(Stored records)

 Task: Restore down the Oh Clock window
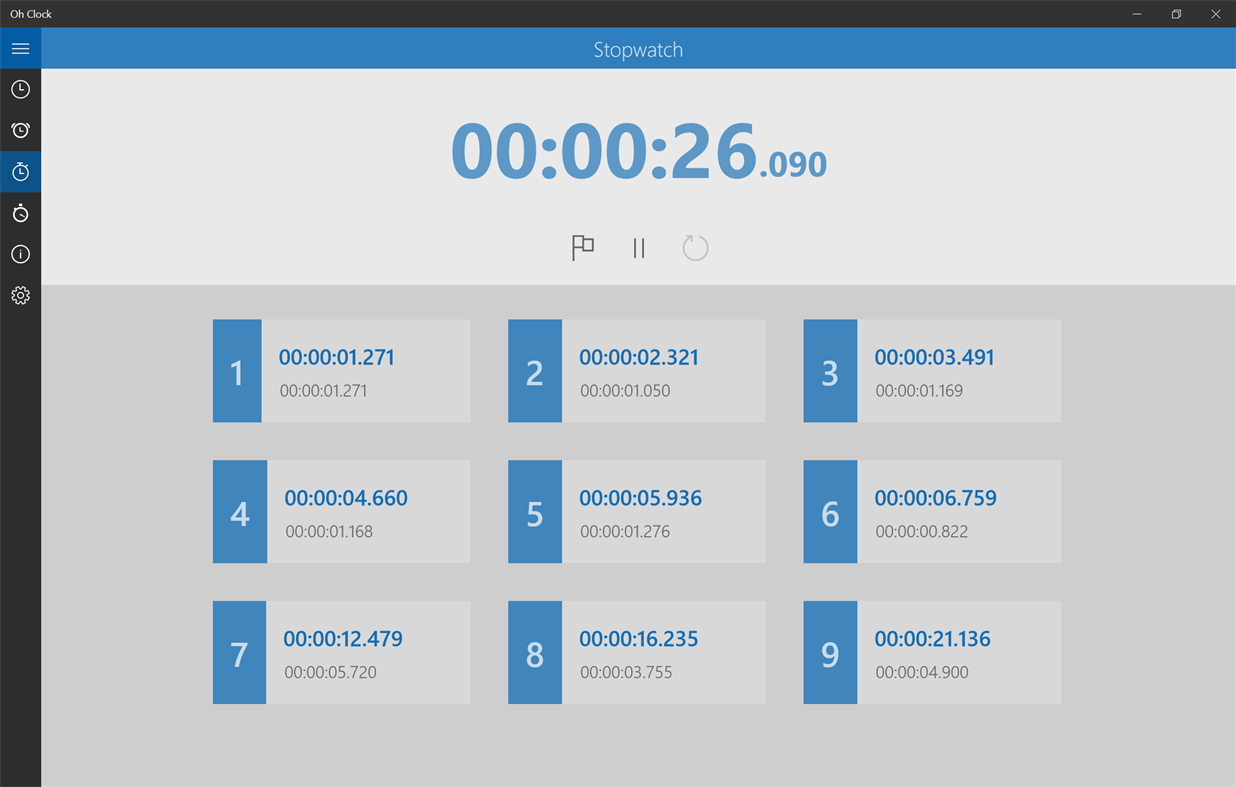(x=1176, y=14)
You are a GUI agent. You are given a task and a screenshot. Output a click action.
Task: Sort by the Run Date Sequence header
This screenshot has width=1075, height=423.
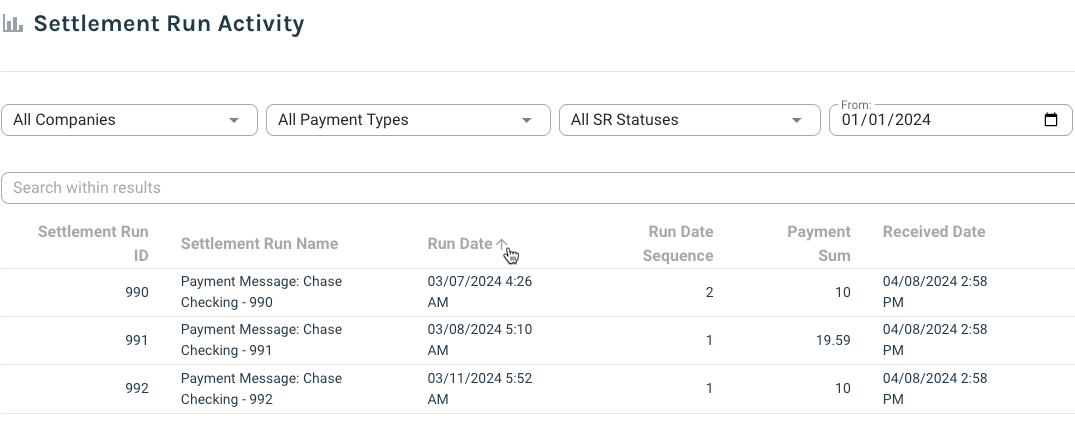click(680, 243)
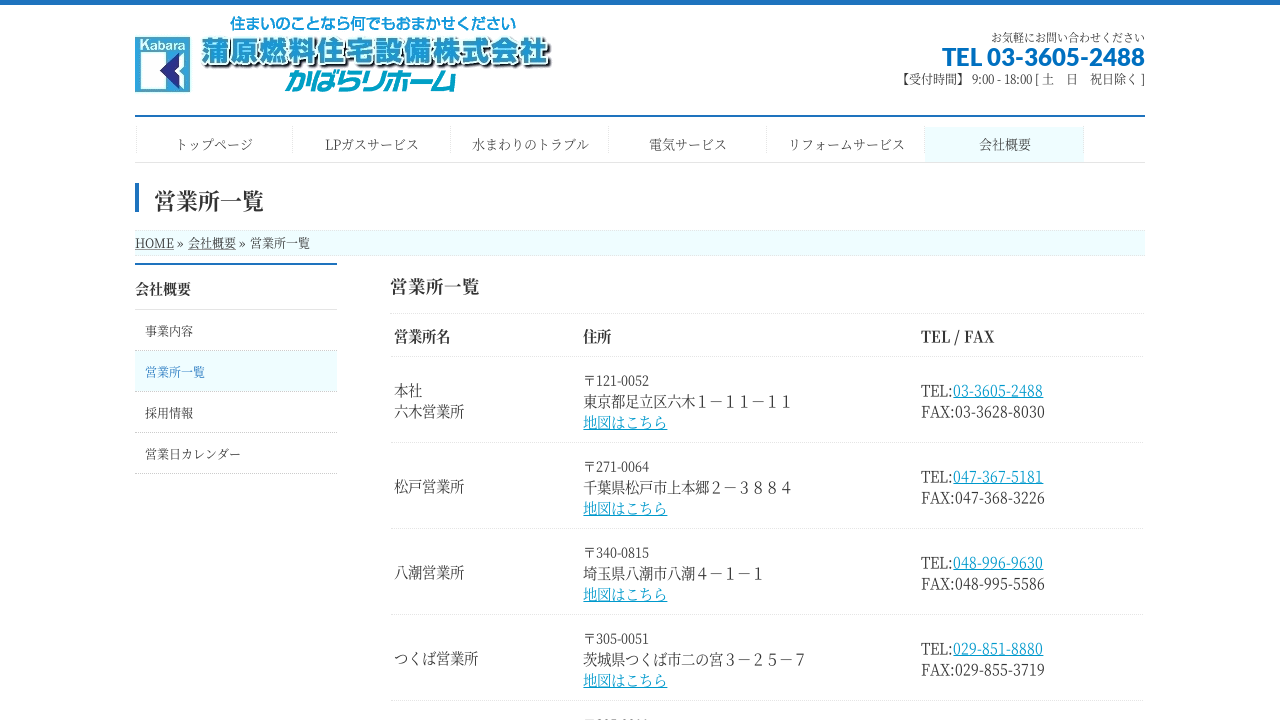Open 採用情報 sidebar link
The height and width of the screenshot is (720, 1280).
pos(169,413)

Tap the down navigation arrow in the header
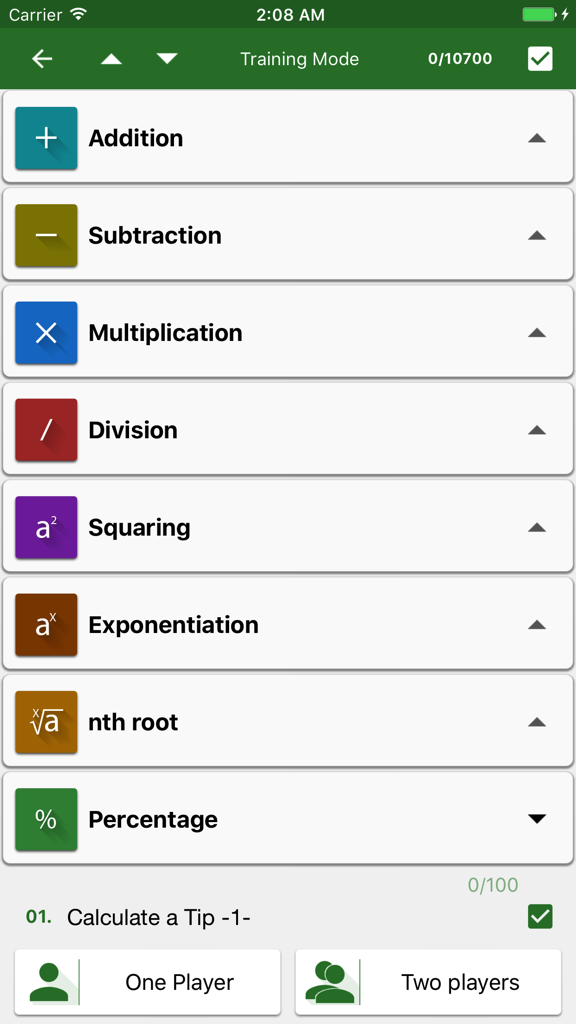(167, 59)
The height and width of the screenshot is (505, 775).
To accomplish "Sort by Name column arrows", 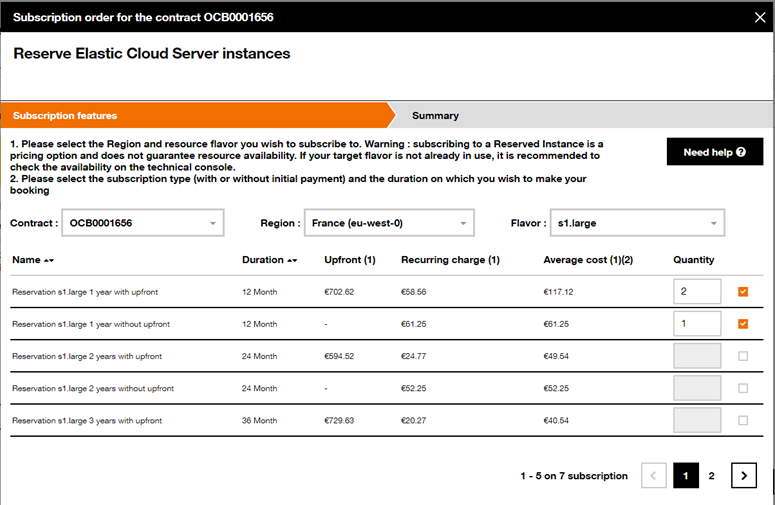I will 48,260.
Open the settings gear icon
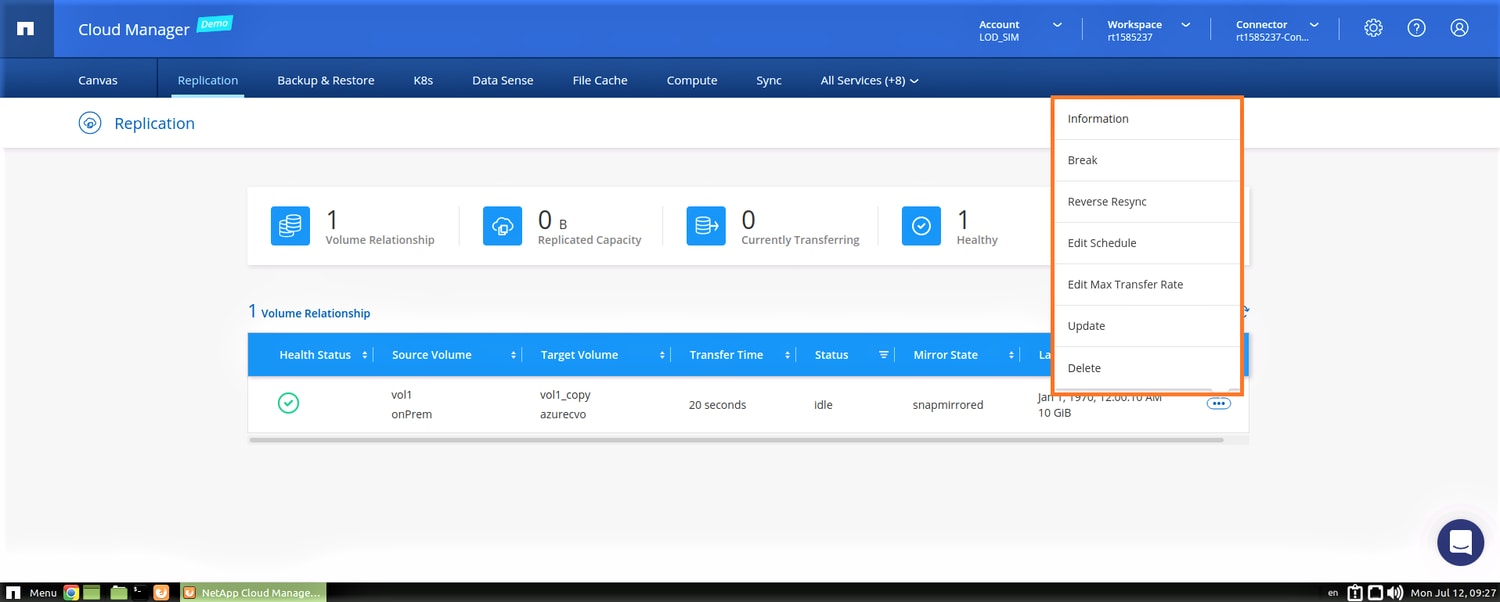 click(1373, 28)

What to work on | Transcribe exactly, please, the lines between the start of the records above and the line holding "Task: Sort by the Run Date Sequence header", counting both of those lines and omitting pictures.

Exercise solution |
 Task: Restore down the Oh Clock window
(x=1176, y=14)
You are a GUI agent. You are given a task and a screenshot. Output a click action.
Task: Sort by the Run Date Sequence header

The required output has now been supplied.